***** EXERCISE DATA

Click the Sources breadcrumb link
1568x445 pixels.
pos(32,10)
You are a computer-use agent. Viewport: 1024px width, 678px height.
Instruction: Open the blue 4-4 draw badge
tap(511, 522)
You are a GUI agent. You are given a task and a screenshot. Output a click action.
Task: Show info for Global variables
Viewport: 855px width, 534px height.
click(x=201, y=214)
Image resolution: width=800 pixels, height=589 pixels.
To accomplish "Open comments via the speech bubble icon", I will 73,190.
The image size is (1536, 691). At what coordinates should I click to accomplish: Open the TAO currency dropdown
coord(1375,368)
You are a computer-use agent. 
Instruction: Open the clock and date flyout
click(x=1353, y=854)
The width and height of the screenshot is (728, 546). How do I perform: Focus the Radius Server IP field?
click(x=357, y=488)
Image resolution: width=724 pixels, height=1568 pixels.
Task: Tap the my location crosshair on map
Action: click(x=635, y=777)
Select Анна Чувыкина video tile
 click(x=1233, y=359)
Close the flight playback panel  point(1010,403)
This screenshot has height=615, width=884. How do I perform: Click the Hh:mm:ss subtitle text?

**********

EXERCISE PROMPT ->
Rewrite all the records above as a numbered list, omitting any blank lines.

TASK ANSWER ->
1. Click the Sources breadcrumb link
2. 1568x445 pixels.
3. pos(32,10)
4. You are a computer-use agent. Viewport: 1024px width, 678px height.
5. Instruction: Open the blue 4-4 draw badge
6. tap(511, 522)
7. You are a GUI agent. You are given a task and a screenshot. Output a click action.
8. Task: Show info for Global variables
9. Viewport: 855px width, 534px height.
10. click(x=201, y=214)
11. Image resolution: width=800 pixels, height=589 pixels.
12. To accomplish "Open comments via the speech bubble icon", I will 73,190.
13. The image size is (1536, 691). At what coordinates should I click to accomplish: Open the TAO currency dropdown
14. coord(1375,368)
15. You are a computer-use agent. 
16. Instruction: Open the clock and date flyout
17. click(x=1353, y=854)
18. The width and height of the screenshot is (728, 546). How do I perform: Focus the Radius Server IP field?
19. click(x=357, y=488)
20. Image resolution: width=724 pixels, height=1568 pixels.
21. Task: Tap the my location crosshair on map
22. Action: click(x=635, y=777)
23. Select Анна Чувыкина video tile
24.  click(x=1233, y=359)
25. Close the flight playback panel  point(1010,403)
26. This screenshot has height=615, width=884. How do I perform: Click the Hh:mm:ss subtitle text?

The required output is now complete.